### Activity
Could you print exactly the lines of the listing below, starting at the line that has "The height and width of the screenshot is (832, 1456)." and ending at the line that has "This screenshot has height=1040, width=647.", and only those lines?

### Supplied information
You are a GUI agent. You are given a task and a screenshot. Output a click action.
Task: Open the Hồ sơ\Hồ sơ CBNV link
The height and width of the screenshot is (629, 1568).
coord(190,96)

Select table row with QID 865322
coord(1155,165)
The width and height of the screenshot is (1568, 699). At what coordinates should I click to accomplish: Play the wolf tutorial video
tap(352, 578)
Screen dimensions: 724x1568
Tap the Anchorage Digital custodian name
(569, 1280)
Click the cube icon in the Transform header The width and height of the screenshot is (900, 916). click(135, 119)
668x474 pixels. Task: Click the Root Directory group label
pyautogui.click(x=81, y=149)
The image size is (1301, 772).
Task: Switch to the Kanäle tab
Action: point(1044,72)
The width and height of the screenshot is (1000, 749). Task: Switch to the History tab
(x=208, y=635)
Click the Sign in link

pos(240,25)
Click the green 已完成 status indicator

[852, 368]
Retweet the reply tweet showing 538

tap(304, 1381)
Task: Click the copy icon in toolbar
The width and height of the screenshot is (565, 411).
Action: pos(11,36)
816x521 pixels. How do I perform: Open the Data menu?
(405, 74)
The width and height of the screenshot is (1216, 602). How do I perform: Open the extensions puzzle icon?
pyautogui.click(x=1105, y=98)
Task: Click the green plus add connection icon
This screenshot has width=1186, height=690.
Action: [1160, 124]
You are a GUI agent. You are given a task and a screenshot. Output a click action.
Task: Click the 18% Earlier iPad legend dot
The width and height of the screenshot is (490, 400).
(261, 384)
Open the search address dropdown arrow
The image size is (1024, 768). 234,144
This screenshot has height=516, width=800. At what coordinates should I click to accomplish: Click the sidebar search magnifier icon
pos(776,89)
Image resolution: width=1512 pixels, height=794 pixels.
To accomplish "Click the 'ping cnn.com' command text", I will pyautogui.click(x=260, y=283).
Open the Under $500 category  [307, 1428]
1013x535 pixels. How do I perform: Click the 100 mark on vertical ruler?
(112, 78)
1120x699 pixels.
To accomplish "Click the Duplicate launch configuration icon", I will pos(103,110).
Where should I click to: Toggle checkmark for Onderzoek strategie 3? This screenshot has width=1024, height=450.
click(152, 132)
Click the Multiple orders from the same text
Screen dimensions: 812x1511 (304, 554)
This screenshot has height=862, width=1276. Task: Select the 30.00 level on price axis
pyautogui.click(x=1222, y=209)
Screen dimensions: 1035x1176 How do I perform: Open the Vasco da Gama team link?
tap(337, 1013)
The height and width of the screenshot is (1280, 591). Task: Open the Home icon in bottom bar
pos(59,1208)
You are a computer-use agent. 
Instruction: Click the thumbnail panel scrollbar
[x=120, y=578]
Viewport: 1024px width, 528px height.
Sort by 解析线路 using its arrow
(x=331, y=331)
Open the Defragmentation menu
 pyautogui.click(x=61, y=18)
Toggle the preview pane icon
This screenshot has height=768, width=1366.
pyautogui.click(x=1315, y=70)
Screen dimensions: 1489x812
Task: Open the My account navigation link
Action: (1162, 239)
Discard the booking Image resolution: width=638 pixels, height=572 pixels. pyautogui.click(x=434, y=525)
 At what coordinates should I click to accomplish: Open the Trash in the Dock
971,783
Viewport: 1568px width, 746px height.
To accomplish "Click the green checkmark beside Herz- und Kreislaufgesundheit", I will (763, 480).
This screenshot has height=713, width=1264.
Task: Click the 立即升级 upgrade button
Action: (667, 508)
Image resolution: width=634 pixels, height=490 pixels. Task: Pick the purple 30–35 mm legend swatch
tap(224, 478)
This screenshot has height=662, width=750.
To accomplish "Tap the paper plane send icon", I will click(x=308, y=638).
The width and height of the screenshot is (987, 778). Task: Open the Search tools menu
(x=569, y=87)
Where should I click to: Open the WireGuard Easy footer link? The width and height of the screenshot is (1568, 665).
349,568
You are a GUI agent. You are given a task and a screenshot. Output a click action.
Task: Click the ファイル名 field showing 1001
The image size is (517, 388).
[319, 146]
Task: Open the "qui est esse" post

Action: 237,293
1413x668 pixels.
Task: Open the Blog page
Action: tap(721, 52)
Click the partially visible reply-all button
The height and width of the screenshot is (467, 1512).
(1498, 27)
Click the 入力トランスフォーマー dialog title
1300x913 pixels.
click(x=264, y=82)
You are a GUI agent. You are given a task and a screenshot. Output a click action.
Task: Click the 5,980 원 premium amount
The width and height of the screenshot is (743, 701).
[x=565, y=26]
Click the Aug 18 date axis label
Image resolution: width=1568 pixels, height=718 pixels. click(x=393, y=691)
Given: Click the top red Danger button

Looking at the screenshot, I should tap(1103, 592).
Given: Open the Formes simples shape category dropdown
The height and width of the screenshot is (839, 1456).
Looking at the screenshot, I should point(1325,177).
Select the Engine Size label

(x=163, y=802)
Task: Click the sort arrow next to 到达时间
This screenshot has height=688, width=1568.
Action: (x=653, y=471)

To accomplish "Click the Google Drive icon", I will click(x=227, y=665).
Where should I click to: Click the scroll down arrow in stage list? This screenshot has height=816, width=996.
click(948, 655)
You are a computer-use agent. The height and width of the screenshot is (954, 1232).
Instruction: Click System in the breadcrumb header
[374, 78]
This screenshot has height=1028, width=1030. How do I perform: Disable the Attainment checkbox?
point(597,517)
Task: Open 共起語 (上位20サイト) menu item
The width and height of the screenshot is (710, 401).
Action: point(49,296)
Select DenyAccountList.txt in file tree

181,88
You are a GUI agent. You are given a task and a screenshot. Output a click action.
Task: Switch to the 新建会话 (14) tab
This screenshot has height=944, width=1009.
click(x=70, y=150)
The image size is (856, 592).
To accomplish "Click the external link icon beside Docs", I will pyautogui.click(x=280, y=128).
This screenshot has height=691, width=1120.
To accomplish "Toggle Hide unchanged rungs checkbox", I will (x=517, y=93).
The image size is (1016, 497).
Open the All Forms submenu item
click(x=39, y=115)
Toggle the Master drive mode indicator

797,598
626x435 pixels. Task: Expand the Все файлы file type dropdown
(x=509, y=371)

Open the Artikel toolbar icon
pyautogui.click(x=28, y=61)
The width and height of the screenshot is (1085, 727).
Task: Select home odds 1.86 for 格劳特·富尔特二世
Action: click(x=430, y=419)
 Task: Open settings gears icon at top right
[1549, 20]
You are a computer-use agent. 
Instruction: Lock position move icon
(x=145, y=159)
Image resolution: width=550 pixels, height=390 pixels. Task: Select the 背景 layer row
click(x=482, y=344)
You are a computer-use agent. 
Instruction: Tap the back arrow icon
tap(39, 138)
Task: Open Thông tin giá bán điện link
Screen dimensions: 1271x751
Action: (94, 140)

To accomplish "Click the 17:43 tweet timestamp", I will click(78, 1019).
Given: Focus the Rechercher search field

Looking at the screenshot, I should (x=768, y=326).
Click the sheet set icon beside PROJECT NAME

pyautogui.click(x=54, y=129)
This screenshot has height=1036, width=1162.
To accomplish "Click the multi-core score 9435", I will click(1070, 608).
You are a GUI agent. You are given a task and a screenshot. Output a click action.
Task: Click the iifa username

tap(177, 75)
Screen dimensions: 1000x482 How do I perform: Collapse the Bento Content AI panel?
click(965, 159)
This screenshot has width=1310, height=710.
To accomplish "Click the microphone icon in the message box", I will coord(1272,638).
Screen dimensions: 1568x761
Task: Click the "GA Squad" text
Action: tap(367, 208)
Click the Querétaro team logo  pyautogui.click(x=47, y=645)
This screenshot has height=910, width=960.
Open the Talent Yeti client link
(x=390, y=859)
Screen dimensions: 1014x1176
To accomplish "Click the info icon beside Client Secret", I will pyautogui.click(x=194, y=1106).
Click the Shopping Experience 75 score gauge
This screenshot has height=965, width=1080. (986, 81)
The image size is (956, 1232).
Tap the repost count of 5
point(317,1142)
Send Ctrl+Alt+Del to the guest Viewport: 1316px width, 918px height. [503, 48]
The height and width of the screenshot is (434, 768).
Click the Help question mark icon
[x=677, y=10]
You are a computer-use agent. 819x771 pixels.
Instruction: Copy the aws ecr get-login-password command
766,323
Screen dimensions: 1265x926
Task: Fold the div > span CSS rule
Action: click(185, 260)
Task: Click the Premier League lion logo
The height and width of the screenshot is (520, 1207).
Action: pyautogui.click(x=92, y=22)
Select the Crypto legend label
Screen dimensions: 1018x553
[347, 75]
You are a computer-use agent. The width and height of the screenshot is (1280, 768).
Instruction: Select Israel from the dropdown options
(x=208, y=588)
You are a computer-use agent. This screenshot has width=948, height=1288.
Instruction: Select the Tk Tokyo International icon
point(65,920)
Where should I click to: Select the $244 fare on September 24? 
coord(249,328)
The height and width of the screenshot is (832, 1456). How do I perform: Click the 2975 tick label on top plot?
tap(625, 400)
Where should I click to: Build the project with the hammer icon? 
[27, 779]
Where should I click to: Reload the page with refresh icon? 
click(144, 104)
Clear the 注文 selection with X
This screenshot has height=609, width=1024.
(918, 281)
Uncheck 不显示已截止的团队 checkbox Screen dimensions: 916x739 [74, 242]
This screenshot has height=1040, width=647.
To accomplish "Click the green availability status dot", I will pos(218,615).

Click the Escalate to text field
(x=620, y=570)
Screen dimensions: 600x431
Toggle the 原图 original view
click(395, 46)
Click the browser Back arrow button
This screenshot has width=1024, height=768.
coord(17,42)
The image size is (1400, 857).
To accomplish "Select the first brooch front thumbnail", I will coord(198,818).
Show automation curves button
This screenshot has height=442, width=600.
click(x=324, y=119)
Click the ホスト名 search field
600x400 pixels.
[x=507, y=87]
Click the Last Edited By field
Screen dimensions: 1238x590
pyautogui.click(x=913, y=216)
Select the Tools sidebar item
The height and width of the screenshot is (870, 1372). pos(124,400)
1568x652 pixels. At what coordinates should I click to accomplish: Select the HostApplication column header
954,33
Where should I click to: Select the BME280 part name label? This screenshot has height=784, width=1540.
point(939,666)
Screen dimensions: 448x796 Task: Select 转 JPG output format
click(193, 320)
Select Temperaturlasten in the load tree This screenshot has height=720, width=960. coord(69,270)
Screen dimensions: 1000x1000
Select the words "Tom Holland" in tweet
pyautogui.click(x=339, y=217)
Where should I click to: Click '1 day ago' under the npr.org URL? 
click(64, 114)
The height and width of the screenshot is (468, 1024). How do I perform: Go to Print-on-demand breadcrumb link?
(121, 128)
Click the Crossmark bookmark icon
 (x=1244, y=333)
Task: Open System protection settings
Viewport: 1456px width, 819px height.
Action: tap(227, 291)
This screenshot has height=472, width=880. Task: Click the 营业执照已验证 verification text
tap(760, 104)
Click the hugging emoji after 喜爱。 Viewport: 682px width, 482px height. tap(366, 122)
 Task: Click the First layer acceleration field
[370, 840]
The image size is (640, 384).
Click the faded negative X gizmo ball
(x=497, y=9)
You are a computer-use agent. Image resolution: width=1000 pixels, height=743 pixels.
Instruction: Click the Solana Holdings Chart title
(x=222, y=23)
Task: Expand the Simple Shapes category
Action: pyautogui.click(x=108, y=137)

### Result
The height and width of the screenshot is (832, 1456). How do I perform: Click the 2975 tick label on top plot?
tap(625, 400)
Where should I click to: Build the project with the hammer icon? 
[27, 779]
Where should I click to: Reload the page with refresh icon? 
click(144, 104)
Clear the 注文 selection with X
This screenshot has height=609, width=1024.
(918, 281)
Uncheck 不显示已截止的团队 checkbox Screen dimensions: 916x739 [74, 242]
This screenshot has height=1040, width=647.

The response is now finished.